Said phosphorus source can be selected from the phosphorus compound of the various water dissolvables that are used to prepare LiFePO 4, like H
3PO
4, LiH
2PO
4And NH
4H
2PO
4In one or more mixtures.
Said source of iron can be selected from the ferrous compound of the various water dissolvables that are used to prepare LiFePO 4, like one or both mixtures of ferrous sulfate, iron protochloride.

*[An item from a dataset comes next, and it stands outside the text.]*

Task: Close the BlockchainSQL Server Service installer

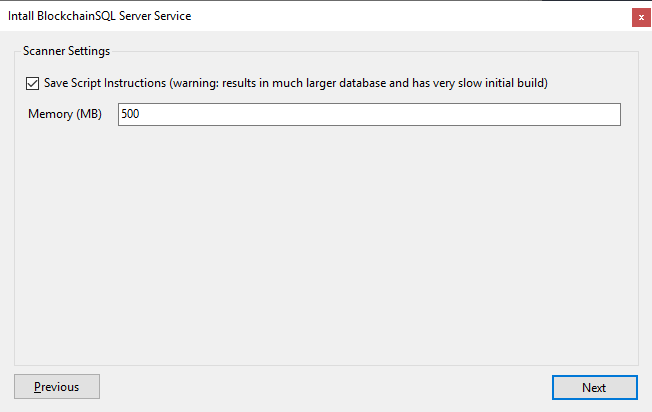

Said lithium source can be selected from the lithium compound of the various water dissolvables that are used to prepare LiFePO 4, like LiOH and LiH
2PO
4In one or both mixtures.
According to the present invention; Contain less impurity in order to make in the ferrous phosphate crystalline lithium that obtains; Be beneficial to the raising of product chemical property; In said step (1), the aqueous solution liquid flow that will contain source of iron and phosphorus source is mixed with the mode of cocurrent adding material with the aqueous solution liquid flow in lithium source for the aqueous solution liquid flow that will contain source of iron and phosphorus source with aqueous solution liquid flow method of mixing in nitrogen atmosphere in lithium source, more preferably under agitation carries out.Under the preferable case; The reinforced volume that PM contains the aqueous solution liquid flow in source of iron and phosphorus source is the 1/10-1/30 of the TV of the aqueous solution to be added, and the reinforced volume of the aqueous solution liquid flow in PM lithium source is the 1/10-1/30 of the TV of the aqueous solution to be added; And preferably keep above-mentioned two bursts of liquid flow reinforced, and in the identical time, add with at the uniform velocity.
According to the present invention; The condition of the roasting in the drying conditions of step (2) and the step (3) can be the conventional condition in this area, for example, and in step (2); Said drying conditions is included in and carries out spraying drying under air atmosphere or the inert atmosphere; 300-400 ℃ of inlet gas temperature, temperature out is 100-150 ℃, makes the weight loss of desciccate under 800 ℃ that obtains be not more than 5 weight %.
In step (3), said roasting condition is included under the inert atmosphere, 650-780 ℃ with normal pressure under roasting 4-10 hour.
In order further to control the LiFePO 4 that obtains excellent property, in step (3), preferably the heat-up rate with 1-8 ℃/min is warming up to 300-400 ℃ earlier; Be incubated after 1-2 hour; Be warmed up to 650-780 ℃ with same heat-up rate again, and be incubated 4-10 hour, be cooled to then below 100 ℃.Wherein, said inert atmosphere refers to not any one gas or the gaseous mixture with reactant and product generation chemical reaction, like in nitrogen and the periodic table of elements zero group gas one or more.This inert atmosphere be preferably gas flow rate be the 2-50 liter/minute mobile atmosphere.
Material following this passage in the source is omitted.